[Start of Attachment]
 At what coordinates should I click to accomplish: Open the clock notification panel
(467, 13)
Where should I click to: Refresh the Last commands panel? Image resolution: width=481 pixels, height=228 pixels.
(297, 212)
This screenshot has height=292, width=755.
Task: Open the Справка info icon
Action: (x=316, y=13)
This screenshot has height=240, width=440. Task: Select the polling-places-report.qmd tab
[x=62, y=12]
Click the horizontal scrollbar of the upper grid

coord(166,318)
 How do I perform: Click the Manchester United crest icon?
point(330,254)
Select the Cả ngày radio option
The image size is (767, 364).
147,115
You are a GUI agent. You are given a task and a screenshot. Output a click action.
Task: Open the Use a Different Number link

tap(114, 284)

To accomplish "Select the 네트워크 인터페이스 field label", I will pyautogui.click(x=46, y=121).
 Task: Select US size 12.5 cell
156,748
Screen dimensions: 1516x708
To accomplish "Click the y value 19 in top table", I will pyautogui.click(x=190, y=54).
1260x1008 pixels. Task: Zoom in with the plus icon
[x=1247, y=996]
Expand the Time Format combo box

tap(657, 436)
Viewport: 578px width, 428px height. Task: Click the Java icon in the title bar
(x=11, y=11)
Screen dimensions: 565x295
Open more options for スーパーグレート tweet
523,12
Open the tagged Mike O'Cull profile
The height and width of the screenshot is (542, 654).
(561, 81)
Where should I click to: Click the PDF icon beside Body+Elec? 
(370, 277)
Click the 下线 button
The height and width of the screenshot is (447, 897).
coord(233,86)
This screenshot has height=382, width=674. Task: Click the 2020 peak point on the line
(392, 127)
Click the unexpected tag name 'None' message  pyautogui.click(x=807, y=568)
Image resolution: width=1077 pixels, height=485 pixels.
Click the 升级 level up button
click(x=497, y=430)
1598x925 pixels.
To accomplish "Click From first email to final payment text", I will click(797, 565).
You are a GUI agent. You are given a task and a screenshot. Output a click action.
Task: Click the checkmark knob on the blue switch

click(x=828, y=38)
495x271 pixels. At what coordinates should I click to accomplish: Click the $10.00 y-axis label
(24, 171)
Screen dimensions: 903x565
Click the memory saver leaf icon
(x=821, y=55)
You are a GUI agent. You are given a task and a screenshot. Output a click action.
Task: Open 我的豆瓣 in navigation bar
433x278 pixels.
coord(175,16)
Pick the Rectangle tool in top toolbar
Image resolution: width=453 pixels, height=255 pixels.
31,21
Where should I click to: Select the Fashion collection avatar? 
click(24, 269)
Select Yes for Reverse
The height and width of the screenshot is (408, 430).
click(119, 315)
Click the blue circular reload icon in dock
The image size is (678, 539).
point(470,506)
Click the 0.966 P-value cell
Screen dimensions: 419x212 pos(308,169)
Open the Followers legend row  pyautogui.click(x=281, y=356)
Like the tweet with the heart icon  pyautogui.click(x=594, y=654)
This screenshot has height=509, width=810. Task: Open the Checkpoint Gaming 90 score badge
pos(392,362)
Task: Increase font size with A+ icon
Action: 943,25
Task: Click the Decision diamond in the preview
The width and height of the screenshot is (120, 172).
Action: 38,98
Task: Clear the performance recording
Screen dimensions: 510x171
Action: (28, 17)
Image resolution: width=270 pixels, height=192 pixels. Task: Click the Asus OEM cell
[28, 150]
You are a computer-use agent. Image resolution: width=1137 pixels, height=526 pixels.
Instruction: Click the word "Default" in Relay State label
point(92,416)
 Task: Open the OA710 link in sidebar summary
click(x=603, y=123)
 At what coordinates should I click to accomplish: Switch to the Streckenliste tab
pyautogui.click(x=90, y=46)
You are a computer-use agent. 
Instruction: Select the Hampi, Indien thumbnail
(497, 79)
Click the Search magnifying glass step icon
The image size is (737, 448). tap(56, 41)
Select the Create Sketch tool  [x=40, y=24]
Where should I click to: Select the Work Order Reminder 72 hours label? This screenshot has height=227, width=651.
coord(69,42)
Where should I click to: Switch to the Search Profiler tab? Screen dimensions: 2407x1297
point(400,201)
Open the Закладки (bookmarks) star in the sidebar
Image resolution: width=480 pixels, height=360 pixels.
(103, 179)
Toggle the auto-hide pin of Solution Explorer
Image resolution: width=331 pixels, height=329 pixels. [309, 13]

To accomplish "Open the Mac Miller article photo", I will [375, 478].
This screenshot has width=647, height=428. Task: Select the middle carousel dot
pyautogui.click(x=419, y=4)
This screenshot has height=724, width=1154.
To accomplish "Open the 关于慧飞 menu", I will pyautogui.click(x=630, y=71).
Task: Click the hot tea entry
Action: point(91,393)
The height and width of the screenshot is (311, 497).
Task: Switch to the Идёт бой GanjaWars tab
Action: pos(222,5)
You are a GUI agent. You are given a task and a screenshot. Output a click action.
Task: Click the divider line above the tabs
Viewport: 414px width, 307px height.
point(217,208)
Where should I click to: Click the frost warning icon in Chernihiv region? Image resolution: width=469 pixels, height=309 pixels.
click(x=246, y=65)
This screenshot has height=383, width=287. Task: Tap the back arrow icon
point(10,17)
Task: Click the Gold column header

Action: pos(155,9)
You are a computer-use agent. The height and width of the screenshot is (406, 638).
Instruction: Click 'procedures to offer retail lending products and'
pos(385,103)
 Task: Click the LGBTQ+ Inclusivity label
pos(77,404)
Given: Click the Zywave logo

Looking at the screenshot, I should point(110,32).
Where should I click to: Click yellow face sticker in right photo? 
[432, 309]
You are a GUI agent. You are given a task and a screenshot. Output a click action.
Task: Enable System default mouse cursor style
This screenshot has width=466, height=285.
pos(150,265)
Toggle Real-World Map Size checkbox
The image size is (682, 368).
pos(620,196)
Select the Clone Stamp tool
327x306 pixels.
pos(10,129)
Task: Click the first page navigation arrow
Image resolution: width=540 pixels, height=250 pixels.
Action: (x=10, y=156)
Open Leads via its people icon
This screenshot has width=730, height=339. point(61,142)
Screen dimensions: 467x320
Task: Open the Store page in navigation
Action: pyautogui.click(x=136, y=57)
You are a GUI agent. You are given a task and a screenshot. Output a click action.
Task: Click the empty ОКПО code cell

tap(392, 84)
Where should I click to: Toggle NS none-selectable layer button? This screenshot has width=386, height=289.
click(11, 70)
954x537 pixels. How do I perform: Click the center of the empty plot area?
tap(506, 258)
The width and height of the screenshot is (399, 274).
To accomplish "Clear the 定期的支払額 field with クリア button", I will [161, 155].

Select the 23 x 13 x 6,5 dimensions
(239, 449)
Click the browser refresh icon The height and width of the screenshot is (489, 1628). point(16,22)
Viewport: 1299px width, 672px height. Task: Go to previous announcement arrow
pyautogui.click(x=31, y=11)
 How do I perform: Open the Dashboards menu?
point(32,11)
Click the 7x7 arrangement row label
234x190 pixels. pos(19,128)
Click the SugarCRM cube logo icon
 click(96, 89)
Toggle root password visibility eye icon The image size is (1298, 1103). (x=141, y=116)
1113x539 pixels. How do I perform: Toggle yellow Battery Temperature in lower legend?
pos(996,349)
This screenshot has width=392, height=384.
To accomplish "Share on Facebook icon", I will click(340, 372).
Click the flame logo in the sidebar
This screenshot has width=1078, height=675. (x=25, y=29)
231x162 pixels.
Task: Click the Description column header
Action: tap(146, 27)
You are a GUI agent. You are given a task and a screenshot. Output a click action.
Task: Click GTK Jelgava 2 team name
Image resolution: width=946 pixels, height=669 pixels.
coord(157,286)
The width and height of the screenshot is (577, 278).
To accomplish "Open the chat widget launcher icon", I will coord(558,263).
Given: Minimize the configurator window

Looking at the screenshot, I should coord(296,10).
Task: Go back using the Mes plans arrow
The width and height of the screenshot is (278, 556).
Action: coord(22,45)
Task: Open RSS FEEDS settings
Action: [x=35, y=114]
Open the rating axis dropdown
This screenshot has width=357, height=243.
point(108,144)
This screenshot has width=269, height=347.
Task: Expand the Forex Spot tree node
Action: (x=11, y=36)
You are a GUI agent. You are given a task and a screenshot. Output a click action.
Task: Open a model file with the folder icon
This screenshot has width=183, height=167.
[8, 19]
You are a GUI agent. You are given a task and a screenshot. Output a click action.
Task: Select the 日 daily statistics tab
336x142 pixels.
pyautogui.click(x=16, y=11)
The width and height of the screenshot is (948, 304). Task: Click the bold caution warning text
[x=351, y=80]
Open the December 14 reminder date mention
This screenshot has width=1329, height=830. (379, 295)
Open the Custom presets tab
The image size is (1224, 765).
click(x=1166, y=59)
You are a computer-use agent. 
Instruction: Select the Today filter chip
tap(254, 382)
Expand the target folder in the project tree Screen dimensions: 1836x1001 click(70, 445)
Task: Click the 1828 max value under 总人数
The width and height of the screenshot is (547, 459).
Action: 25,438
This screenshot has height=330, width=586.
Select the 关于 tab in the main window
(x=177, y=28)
[End of Attachment]
Above are the records; print exactly the lines from the line with "Task: Select US size 12.5 cell" to the line with "Pick the Rectangle tool in top toolbar", including both, and nothing else.

 Task: Select US size 12.5 cell
156,748
Screen dimensions: 1516x708
To accomplish "Click the y value 19 in top table", I will pyautogui.click(x=190, y=54).
1260x1008 pixels. Task: Zoom in with the plus icon
[x=1247, y=996]
Expand the Time Format combo box

tap(657, 436)
Viewport: 578px width, 428px height. Task: Click the Java icon in the title bar
(x=11, y=11)
Screen dimensions: 565x295
Open more options for スーパーグレート tweet
523,12
Open the tagged Mike O'Cull profile
The height and width of the screenshot is (542, 654).
(561, 81)
Where should I click to: Click the PDF icon beside Body+Elec? 
(370, 277)
Click the 下线 button
The height and width of the screenshot is (447, 897).
coord(233,86)
This screenshot has height=382, width=674. Task: Click the 2020 peak point on the line
(392, 127)
Click the unexpected tag name 'None' message  pyautogui.click(x=807, y=568)
Image resolution: width=1077 pixels, height=485 pixels.
Click the 升级 level up button
click(x=497, y=430)
1598x925 pixels.
To accomplish "Click From first email to final payment text", I will click(797, 565).
You are a GUI agent. You are given a task and a screenshot. Output a click action.
Task: Click the checkmark knob on the blue switch

click(x=828, y=38)
495x271 pixels. At what coordinates should I click to accomplish: Click the $10.00 y-axis label
(24, 171)
Screen dimensions: 903x565
Click the memory saver leaf icon
(x=821, y=55)
You are a GUI agent. You are given a task and a screenshot. Output a click action.
Task: Open 我的豆瓣 in navigation bar
433x278 pixels.
coord(175,16)
Pick the Rectangle tool in top toolbar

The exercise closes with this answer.